> On Saturday 06 February 2010 16:39:53 Karol Pysniak wrote:
>> Hi, I would like to take part in the development of Free Net Project as my
>>  contribution to Google Summer of Code. I am especially interested in Data
>> Bases, Algorithms and AI. I think that it would be great to try to create
>> new, 'intelligent' search engine.

what do you mean by "intelligent" search engine?

there is another student, lusha on IRC, lushawang at gmail.com, interested in
doing a project on search. you two should talk to each other. if we take you
both, then you will need to be doing two distinct things - google doesn't allow
students to collaborate on a single proposal, but two related (but distinct)
proposals are fine.

On 04/02/2010 01:11 PM, Matthew Toseland wrote:
> - Unfortunately there are severe scaling problems with this format: The
> sub-indexes can get huge, and inserting them all as a single freesite also
> causes problems. - Plus, the spider's architecture, involving a database of
> terms and URIs, also doesn't scale. It takes a week or more to write the
> index from the database. It would be better to maintain the database on the
> fly, rewriting affected parts every few hours as new keys are spidered.

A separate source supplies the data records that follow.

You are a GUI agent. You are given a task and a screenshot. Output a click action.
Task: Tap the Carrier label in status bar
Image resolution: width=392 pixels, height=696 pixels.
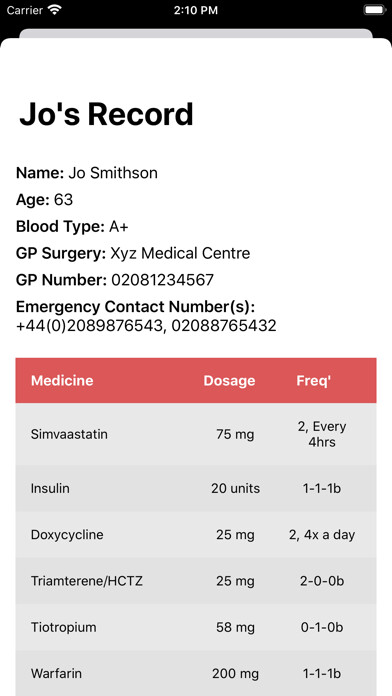25,10

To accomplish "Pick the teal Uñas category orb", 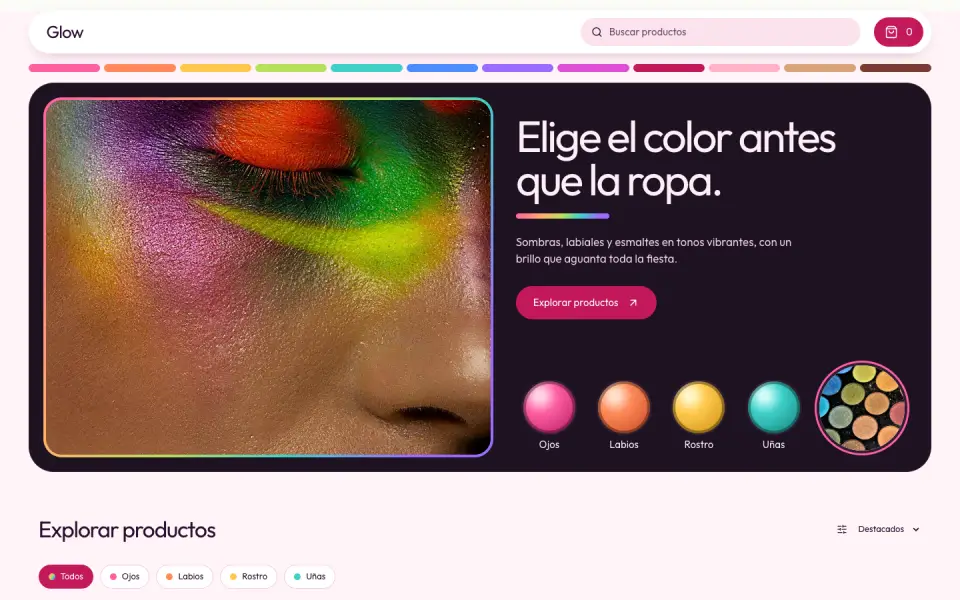I will (x=773, y=407).
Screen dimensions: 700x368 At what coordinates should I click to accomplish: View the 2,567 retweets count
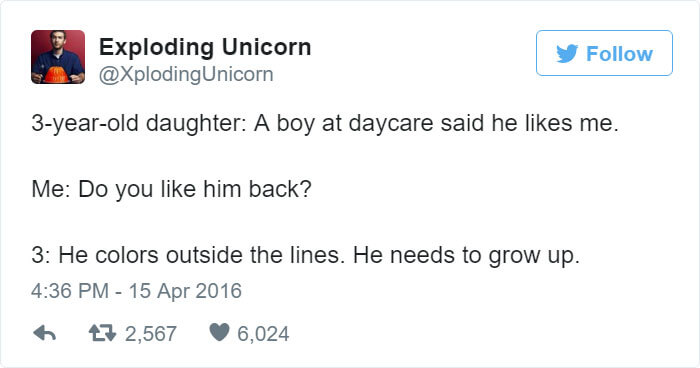(x=151, y=334)
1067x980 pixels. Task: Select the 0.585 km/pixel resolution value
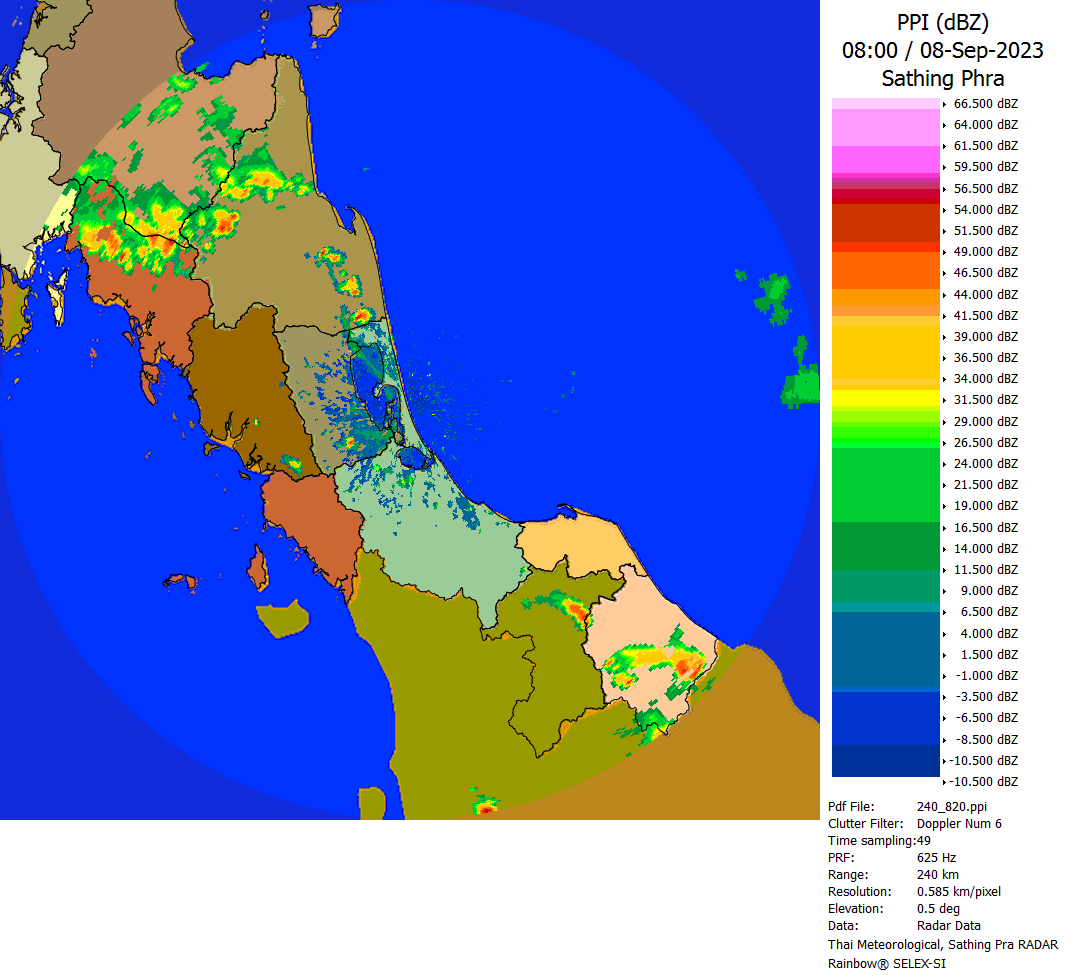pyautogui.click(x=958, y=892)
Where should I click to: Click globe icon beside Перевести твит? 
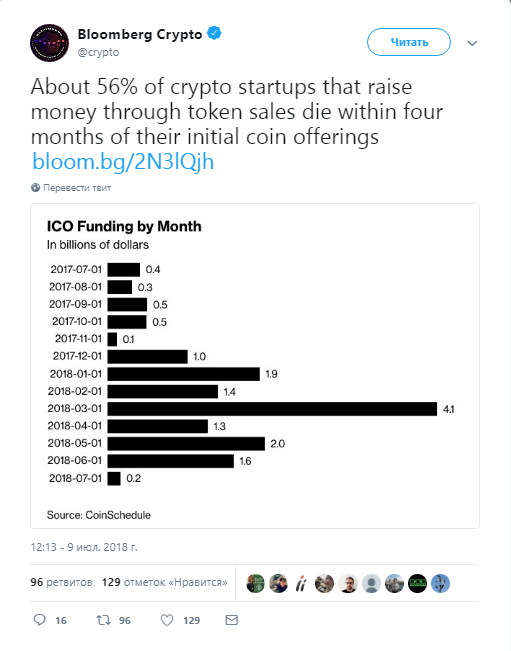[35, 188]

the work to do in this area is described in some detail at
http://new-wiki.freenetproject.org/Talk:Library

you'll need to understand how SkeletonBTreeMap.update() works first; if the
source code is too unintuitive (async so components are scattered), then ask me
for an explanation.

> - We have a new format, created by infinity0, a Summer of Code student last
> year, which should scale much better. This is based on b-trees, and
> therefore data can be loaded into it progressively and just the changed
> nodes are re-uploaded. However, currently the spider uses the old format. So
> the first task would be to make the spider use the new format and load data
> into it progressively (on the fly). Also, when the new format is on Freenet,
> it is forkable - meaning that not only can the original author of the index
> add data and only insert those nodes affected (including their parents), but
> anyone else can also add their own changes - which do not affect the
> original btree - and reuse the existing ones. In other words, it is a "copy
> on write btree", although I don't think it has all the tweaks that the COW
> btrees paper talks about. This may have many wider applications, e.g.
> merging others' indexes, and maybe eventually distributing the spidering
> process.

there is a COW btree paper? do you have a link?

> - The other  half of infinity0's Summer of Code project was to be
> distributed search. This would allow each user to publish indexes and to
> link to other users' indexes; it is described on the wiki.

i'm working on this atm as part of my uni course; i've coded a prototype and
atm i'm collecting data to test it with (hoop-jumping for dissertation :/). my
deadline is mid-may so if you/lusha want to pick it up afterwards and work on
it for GSoC then i'm happy to explain how it works.

however there is plenty of stuff to work on Library already, IMO it would be
better to get the basics working before trying to graft a more complex system
onto it.

> - Most likely infinity0 would be your mentor.

that's me, btw :) i'm on irc under that nick.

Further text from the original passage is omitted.